- Selected excerpt
+++++

In 1973, British author, J. G. Ballard wrote the book ‘Crash’. In 1996, director David Cronenberg turned the book into a film, the general response to which was widespread confusion at a plot based on couples that have made car accidents a part of their sex lives. Admittedly unconventional, Ballard’s achievement was to take the mundane notion of road safety, and turn it into something artistically brilliant. The book’s anti-hero becomes obsessed with killing himself in a head-on collision that will take the life of Elizabeth Taylor, and though that is but one thread in the story, the general trend is to show a society fundamentally selfish in its desire for gratification, and to show humans prone to attaching their most animalistic desires, their love and lust, to contraptions of steel and synthetics otherwise known as motorcars.
I think of Crash often, I think of it every time a driver jeopardises my life to shave five seconds from his journey, when a driver accelerates dangerously to overtake, just so that he can wait behind another motorcar rather than my puny, engineless bicycle. I think of it when I see cars decked in aerodynamic flourishes and neon tints, the driver with his thumping stereo a regular pharaoh of our automotive age. Ballard was highly-regarded as an author, though brushed aside politically and filed under 'science-fiction', a label he rejected for the manner in which it allowed people ignore the reality of his subject matter. Anyone who might question the central thrust of Crash, the idea that cars can transform humans into emotionally numb murderers, need only refer to the Critical Mass event in Porto Alegre, Brazil, where an irate motorist accelerated his car through the middle of a group of cyclists. Alternatively, ask any regular bicycle commuter in a British city.
Crash has been in my thoughts a lot already this week. First of all came the preliminary results of a UK study investigating the idea that the nation, spurred by increasing costs of car ownership, is nearing a tipping-point at which everyone starts cycling and we suddenly wake-up in Amsterdam. The initial findings suggest that this is categorically not the case, and that amongst the many cultural attitudes behind Britain’s lack of affinity for the bicycle, fear is far and away the main reason keeping people off two wheels. Which is hardly surprising, nobody is likely to value quality of life or lower living costs when the ‘life’ component of those two statistics seems to be in danger each time you pull into the centre of the road to turn right. No matter how remote the possibility of dying on a bicycle, constant reminders of that possibility are not about to encourage cycling growth, moreover, if people are afraid, then it’s insufficient to simply tell them that they shouldn’t be.

+++++

Write out the stretch of the essay on Ballard's Crash and cycling from "In 1973, British" to "known as motorcars.", word for word.

+++++

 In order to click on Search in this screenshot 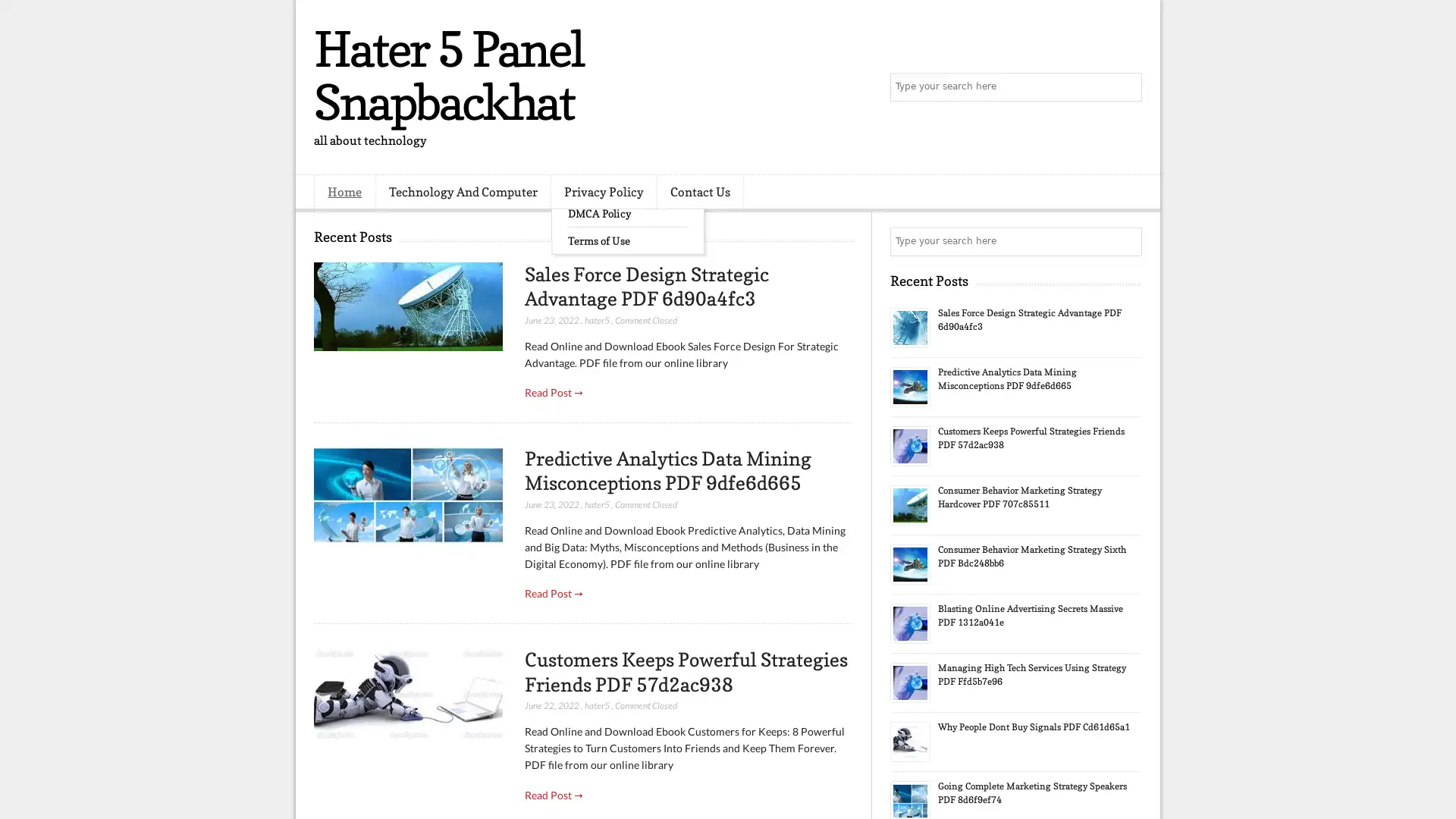, I will do `click(1126, 87)`. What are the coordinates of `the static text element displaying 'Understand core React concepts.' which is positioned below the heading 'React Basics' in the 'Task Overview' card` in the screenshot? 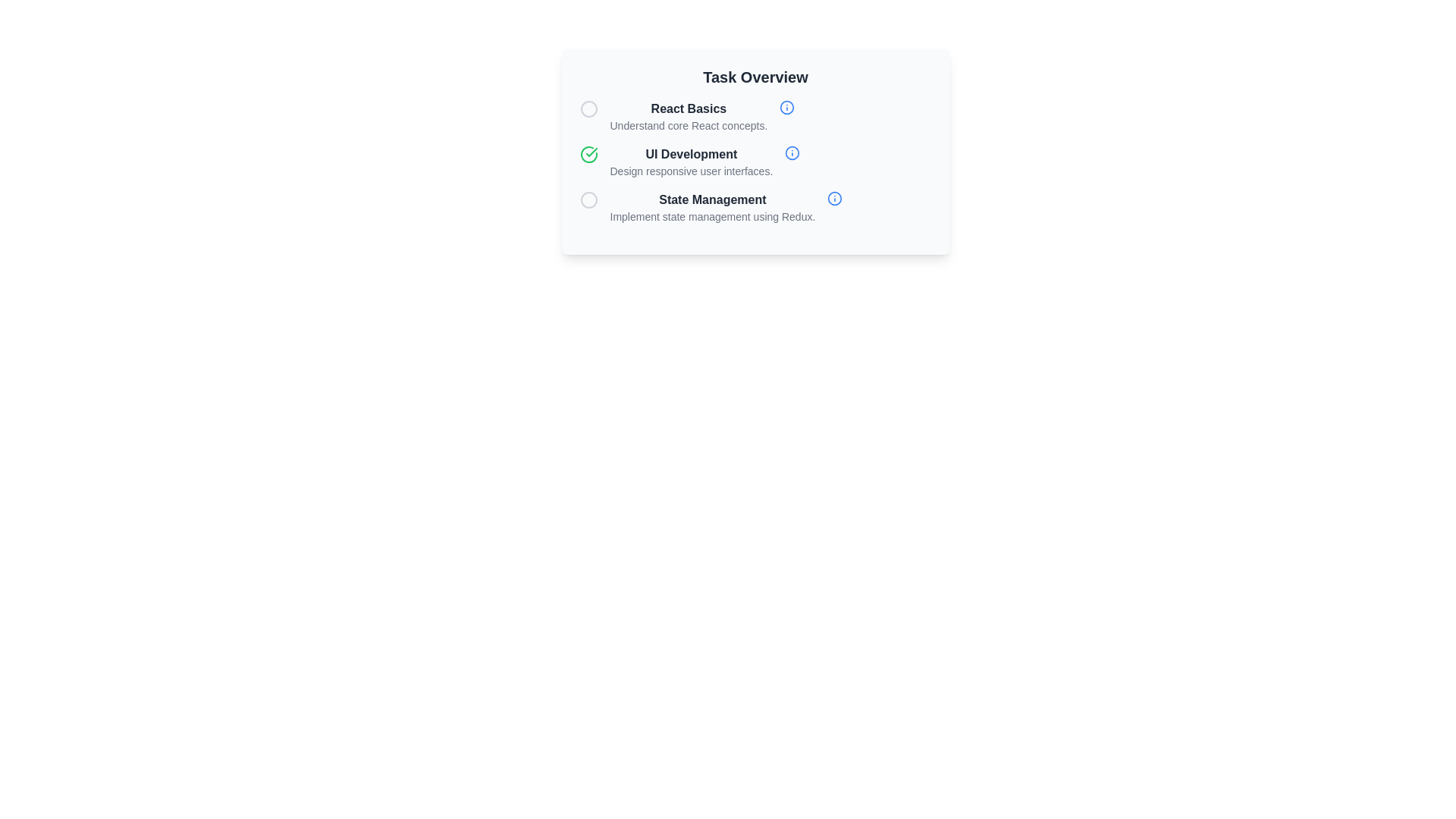 It's located at (688, 124).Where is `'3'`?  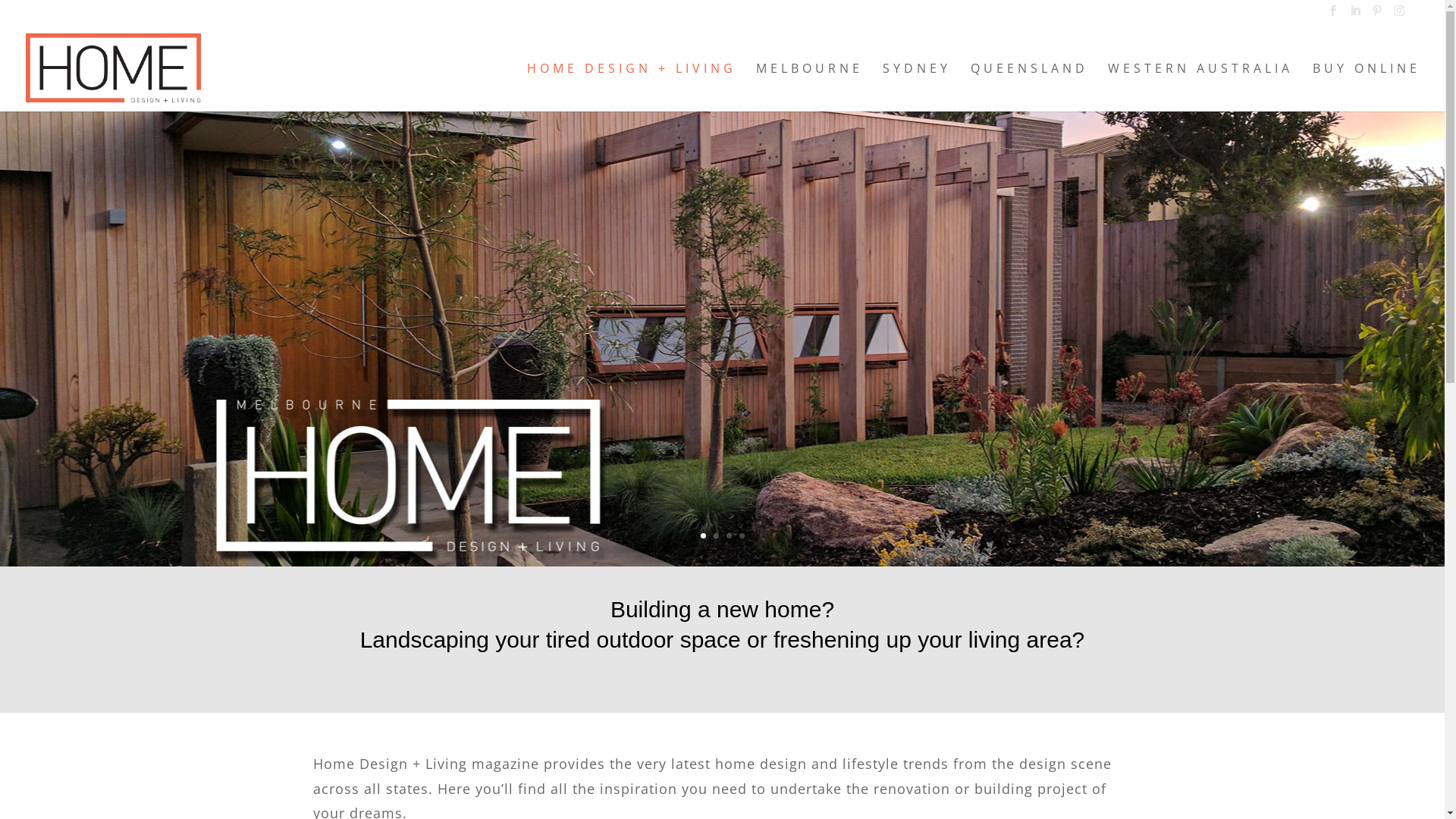
'3' is located at coordinates (729, 535).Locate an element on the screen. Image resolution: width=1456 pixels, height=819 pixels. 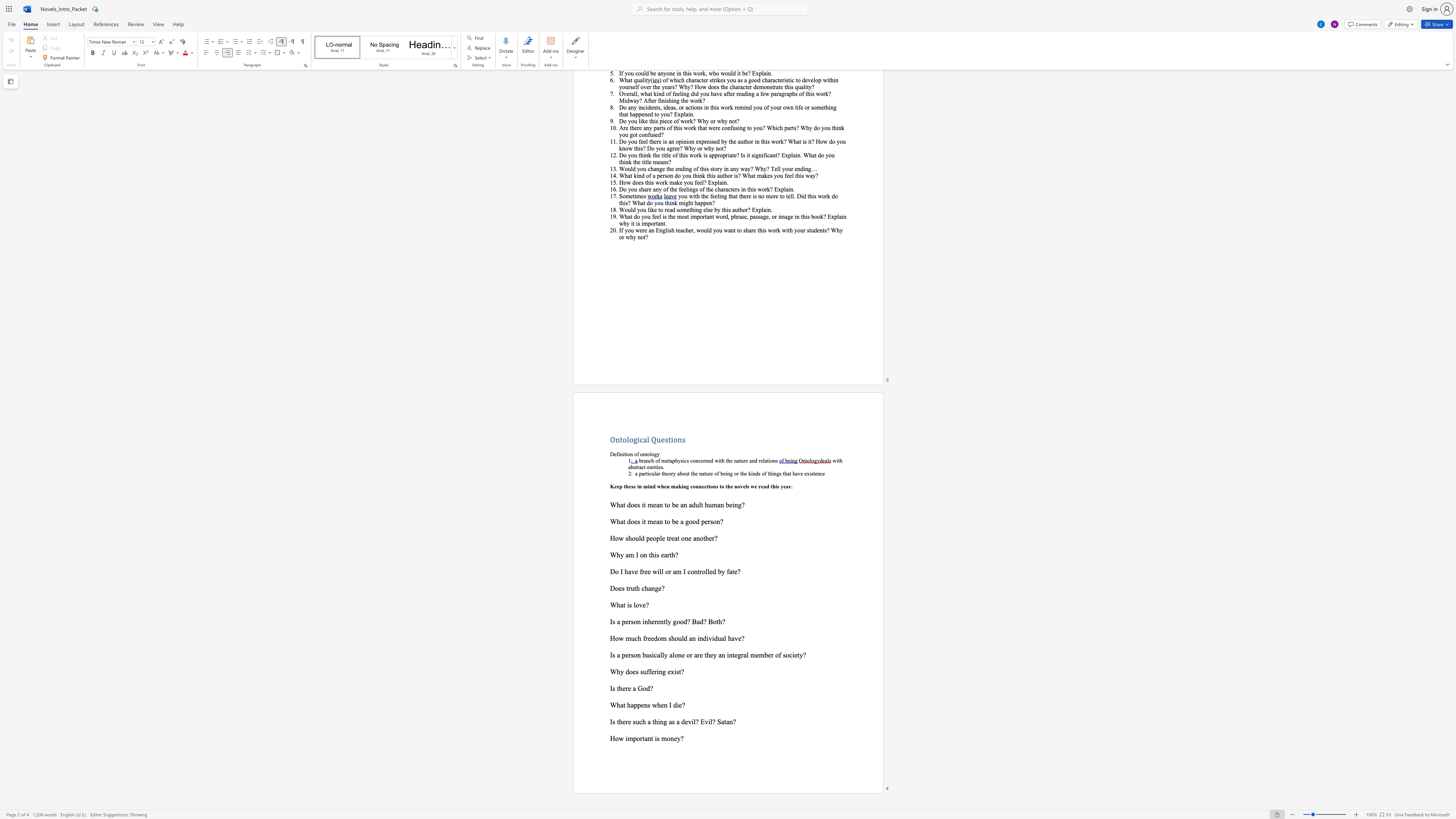
the subset text "l Quest" within the text "Ontological Questions" is located at coordinates (646, 439).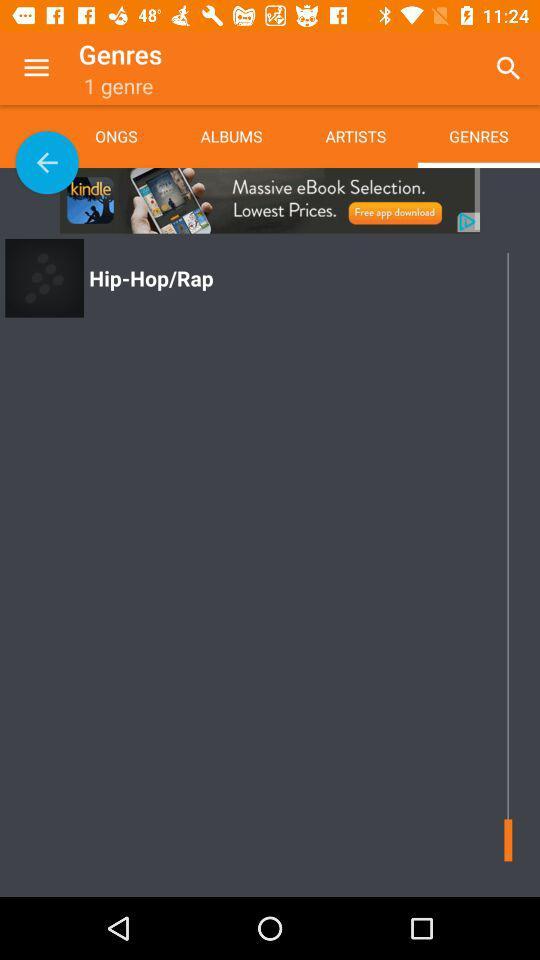  Describe the element at coordinates (230, 135) in the screenshot. I see `icon to the right of songs` at that location.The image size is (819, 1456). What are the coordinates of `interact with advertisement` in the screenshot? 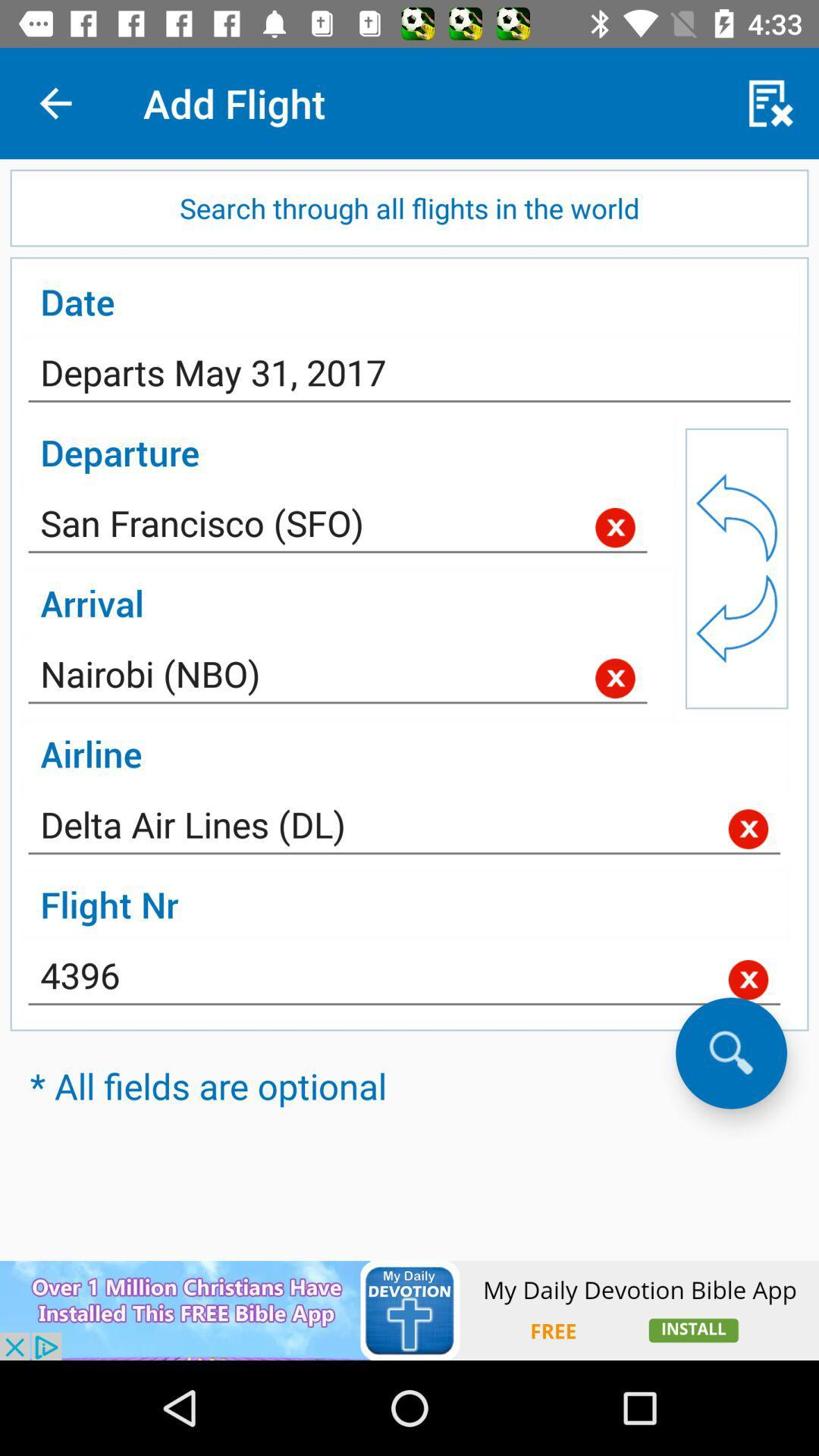 It's located at (410, 1310).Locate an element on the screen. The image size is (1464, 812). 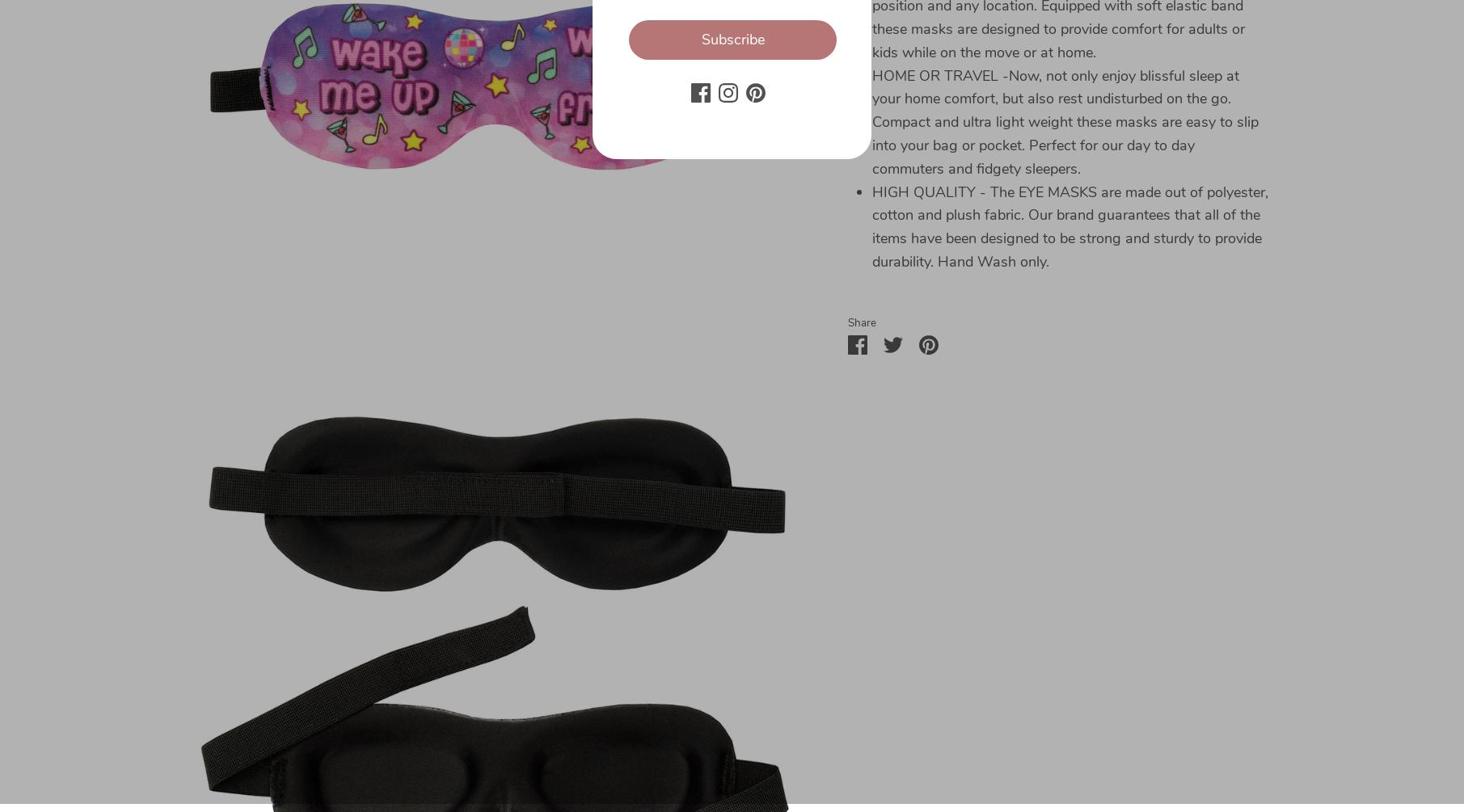
'Privacy Policy' is located at coordinates (129, 606).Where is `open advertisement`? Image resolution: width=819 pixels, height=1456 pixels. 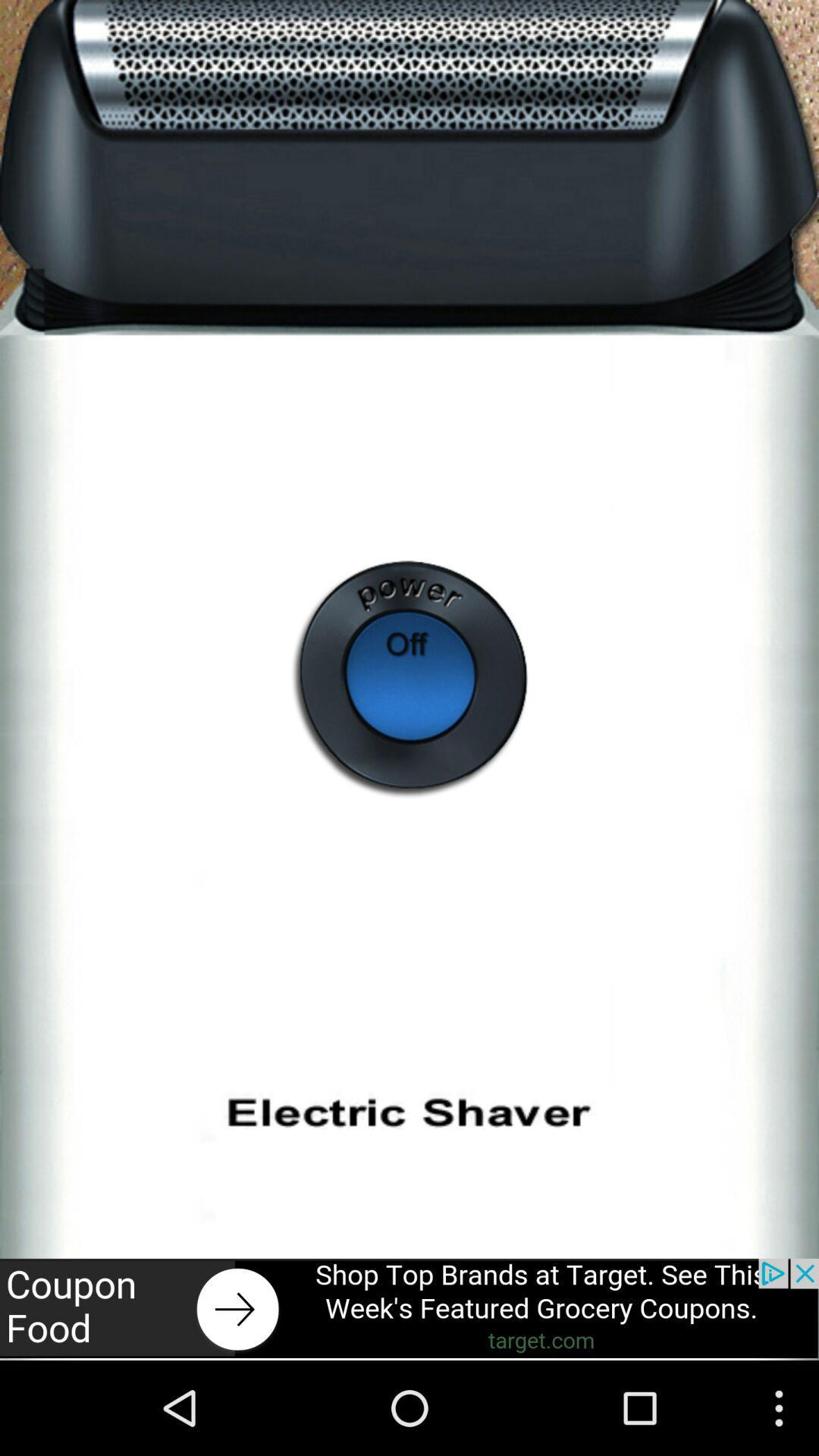 open advertisement is located at coordinates (410, 1307).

+++++

- Full solution
In 1973, British author, J. G. Ballard wrote the book ‘Crash’. In 1996, director David Cronenberg turned the book into a film, the general response to which was widespread confusion at a plot based on couples that have made car accidents a part of their sex lives. Admittedly unconventional, Ballard’s achievement was to take the mundane notion of road safety, and turn it into something artistically brilliant. The book’s anti-hero becomes obsessed with killing himself in a head-on collision that will take the life of Elizabeth Taylor, and though that is but one thread in the story, the general trend is to show a society fundamentally selfish in its desire for gratification, and to show humans prone to attaching their most animalistic desires, their love and lust, to contraptions of steel and synthetics otherwise known as motorcars.